Wir leben heute aufgrund vieler Erfindungen des Mittelalters, und sei es aufgrund der Beobachtung, dass es besser ist, Vieh im Stall zu halten, weil man dadurch Dünger für die Felder bekommt. Und Dünger für die Felder bedeutete mehr Ertrag, mehr Ertrag bedeutete mehr Nahrung und mehr Reichtum… (Was man heute freilich nicht mehr so positiv sieht, weil man Kunstdünger hat.) Das betrifft auch das Recht: Recht musste sich entwickeln. Römisches Recht war nicht ganz einfach den germanischen Traditionen (lokales Recht: Recht ist, was Brauch ist) überzustülpen. Es mussten mühsam vereinheitlicht werden: Germanische Bräuche, Bibel, Römisches Recht… Das Inquisitionsverfahren betraf zunächst nur Theologen (Ketzer), die (vom Brauch) abweichende Meinungen vertraten. Es diente dazu, den Angeklagten zu einem Geständnis zu bringen – es ging somit nicht mehr um ein irrationales Rechtsverfahren (Gottesurteil), sondern im Gegenteil darum, logisch, rational die ganze Angelegenheit zu durchdringen.
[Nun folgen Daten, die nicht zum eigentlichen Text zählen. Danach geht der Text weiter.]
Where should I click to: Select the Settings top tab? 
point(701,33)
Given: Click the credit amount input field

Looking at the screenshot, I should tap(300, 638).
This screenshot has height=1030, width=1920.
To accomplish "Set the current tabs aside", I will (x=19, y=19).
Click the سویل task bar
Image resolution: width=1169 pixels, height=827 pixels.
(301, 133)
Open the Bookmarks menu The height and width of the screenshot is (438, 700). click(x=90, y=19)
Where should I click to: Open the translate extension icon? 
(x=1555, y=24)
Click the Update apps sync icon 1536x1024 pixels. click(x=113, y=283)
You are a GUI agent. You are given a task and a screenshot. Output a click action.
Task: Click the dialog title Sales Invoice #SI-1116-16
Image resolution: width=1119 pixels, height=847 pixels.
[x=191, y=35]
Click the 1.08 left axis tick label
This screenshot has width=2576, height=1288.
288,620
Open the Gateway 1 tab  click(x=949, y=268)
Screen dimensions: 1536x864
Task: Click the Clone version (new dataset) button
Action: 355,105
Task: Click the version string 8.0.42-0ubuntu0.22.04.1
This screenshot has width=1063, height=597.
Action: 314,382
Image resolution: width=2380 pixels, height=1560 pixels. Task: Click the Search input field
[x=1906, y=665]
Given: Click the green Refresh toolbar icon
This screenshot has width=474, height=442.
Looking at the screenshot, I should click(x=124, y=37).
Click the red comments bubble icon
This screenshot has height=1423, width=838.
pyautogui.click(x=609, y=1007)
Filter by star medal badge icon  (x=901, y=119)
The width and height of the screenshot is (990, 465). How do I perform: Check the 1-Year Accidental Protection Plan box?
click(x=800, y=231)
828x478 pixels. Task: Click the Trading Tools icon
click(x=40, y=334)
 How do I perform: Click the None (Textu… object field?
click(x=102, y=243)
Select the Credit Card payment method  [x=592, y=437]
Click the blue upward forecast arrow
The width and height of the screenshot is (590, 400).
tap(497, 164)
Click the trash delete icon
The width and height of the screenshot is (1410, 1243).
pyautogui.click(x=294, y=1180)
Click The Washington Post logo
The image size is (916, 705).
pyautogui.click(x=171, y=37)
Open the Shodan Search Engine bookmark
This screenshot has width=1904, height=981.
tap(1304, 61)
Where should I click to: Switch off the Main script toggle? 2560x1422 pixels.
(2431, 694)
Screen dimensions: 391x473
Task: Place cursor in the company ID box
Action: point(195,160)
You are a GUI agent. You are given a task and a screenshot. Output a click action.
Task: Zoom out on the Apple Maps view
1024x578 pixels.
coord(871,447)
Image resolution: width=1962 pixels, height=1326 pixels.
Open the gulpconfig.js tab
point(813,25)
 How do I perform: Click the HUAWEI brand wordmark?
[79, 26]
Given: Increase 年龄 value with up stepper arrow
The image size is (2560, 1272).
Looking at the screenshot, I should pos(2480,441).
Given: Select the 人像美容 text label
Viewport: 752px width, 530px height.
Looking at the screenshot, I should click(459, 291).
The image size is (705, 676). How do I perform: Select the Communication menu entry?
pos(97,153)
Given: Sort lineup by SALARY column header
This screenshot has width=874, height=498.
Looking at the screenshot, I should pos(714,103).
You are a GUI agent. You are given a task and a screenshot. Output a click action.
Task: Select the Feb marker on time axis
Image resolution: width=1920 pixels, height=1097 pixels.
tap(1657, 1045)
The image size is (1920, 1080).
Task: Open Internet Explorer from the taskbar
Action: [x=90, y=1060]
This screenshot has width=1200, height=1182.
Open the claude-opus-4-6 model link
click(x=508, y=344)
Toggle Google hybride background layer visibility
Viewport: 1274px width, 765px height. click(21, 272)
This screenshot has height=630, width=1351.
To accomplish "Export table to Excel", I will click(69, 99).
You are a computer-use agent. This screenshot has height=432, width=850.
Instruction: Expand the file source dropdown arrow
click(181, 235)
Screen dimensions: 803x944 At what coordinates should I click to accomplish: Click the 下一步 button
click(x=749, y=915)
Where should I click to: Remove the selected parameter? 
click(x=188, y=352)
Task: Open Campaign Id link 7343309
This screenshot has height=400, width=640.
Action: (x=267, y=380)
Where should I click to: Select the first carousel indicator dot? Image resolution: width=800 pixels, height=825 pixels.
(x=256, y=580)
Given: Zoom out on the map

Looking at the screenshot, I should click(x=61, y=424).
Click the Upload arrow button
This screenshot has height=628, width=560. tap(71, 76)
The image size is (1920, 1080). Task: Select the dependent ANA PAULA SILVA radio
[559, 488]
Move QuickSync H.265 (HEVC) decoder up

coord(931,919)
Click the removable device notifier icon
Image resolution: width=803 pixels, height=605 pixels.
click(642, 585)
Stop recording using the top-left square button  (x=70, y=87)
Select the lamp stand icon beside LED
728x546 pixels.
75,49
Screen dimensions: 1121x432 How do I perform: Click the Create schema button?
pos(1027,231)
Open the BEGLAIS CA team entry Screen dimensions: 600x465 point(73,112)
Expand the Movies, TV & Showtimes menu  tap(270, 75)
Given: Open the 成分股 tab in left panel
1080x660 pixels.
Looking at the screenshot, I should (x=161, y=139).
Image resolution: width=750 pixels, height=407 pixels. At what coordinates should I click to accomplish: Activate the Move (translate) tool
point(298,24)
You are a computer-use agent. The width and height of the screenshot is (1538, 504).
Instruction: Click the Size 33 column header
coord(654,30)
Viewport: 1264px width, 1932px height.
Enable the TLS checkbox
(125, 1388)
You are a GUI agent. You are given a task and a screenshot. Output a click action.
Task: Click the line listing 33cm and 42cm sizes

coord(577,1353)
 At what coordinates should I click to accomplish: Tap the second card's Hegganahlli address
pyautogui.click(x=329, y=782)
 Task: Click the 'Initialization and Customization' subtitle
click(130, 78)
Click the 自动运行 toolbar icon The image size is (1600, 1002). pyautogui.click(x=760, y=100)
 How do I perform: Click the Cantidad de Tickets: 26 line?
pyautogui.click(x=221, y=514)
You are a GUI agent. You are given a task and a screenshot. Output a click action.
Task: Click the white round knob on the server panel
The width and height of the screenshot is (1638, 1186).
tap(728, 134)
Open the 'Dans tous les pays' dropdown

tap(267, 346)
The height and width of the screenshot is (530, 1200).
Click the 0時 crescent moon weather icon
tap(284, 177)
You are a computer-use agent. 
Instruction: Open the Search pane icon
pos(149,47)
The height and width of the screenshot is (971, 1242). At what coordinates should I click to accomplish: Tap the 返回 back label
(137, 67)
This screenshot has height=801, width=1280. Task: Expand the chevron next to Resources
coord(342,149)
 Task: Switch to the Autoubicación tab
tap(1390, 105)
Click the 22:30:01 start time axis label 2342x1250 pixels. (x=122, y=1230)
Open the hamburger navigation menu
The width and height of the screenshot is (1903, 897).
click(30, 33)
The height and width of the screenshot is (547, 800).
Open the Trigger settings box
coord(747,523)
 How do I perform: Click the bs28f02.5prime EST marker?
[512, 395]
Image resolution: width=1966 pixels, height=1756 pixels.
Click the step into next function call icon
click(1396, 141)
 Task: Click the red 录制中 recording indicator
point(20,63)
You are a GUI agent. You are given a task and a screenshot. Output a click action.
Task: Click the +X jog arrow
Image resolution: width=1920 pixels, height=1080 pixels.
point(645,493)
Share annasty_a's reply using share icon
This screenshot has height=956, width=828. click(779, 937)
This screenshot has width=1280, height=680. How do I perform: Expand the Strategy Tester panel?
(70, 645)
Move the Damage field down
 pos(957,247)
Es war somit ein fortschrittliches Verfahren. Nichtsdestotrotz war es ein ungerechtes Verfahren – und so ist dieses System im 18. Jahrhundert auch abgeschafft worden: Aber es war ein Mosaiksteinchen in der Weiterentwicklung des Rechts.
Mittelalter – Zeit des Übergangs
Mittelalter – die Zeit zwischen 500 und 1500. Wie christlich war Europa eigentlich? Italien und die Staaten, die zum römischen Reich gehörten, zeigen, dass Konstantin der Große auf das Christentum setzte, um das Reich zu stabilisieren, weil es schon eine verhältnismäßig starke Macht war. Aber es war alles im Fluss, im Übergang. Auch so große Menschen wie zum Beispiel Boethius (+524?) waren Christen – aber dann doch stark an ihre heidnische Tradition gebunden. Das Christentum begann langsam die heidnische Philosophie zu beeinflussen: Plotin (+270), der Neuplatoniker, hatte einen Lehrer christlicher Abstammung – und diese Philosophie beeinflusste viele (nicht nur christliche) Denker in den späteren Jahrhunderten.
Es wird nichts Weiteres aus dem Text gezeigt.